Discovery Bank continued with “good progress across all metrics” after the acquisition of clients accelerated over the year to June 30, Discovery CEO Adrian Gore said yesterday.
Discovery Bank, one of a number of new small banks in South Africa in recent years, was launched in November 2018 as the world’s first behavioural bank, a digital bank that aimed to help clients bank healthier and to leverage Discovery’s shared-value model.
Gore said yesterday that the bank aimed to reach operational break-even in the 2024 financial year.
In the past year to June 30, the number of its clients increased 49% to more than 700 000 clients. The total number of accounts increased 59% over the year to over 1.6 million. Consider that in 2019, the number of clients was 141 660.
In the past year net income increased 67% to R1.2 billion, while the net operating result was a R767 million loss.

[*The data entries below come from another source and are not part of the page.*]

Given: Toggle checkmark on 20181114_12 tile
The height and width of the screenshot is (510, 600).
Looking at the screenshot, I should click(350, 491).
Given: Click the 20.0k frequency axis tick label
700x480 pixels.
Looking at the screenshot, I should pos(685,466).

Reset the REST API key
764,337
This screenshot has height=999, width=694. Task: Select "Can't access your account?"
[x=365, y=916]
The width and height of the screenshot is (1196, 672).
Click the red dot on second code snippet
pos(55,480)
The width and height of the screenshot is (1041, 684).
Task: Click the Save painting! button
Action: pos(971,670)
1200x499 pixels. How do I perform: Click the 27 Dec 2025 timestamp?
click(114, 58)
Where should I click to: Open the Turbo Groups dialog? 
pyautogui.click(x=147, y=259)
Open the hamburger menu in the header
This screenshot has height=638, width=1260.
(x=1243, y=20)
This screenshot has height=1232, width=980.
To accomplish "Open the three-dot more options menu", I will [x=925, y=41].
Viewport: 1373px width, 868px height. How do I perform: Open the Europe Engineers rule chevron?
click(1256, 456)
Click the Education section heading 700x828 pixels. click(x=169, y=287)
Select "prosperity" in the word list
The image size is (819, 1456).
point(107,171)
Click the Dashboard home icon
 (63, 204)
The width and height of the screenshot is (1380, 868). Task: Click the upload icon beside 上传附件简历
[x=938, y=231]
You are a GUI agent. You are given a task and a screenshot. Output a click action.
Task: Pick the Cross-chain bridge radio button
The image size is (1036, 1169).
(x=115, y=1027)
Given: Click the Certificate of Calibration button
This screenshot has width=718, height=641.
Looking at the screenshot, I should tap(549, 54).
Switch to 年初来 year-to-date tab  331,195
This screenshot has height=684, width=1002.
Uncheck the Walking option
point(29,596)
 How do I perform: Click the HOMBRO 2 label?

Discovery Bank’s retail deposits increased 36% to R14.3bn, while advances were up 22% to R5.2bn.
Its credit losses were stable during the year, despite the interest rate increases. Its credit loss ratios were much lower than the four biggest banks.
Helping the bank to improve its results over the past year was that it was able to realise expense efficiencies as it began to scale, and launch new products.
Among the bank’s competitive advantages was that its portfolios are linked directly to Vitality Health, Vitality Drive and Vitality Money behavioural platform and rewards could be monetised through Discovery Miles.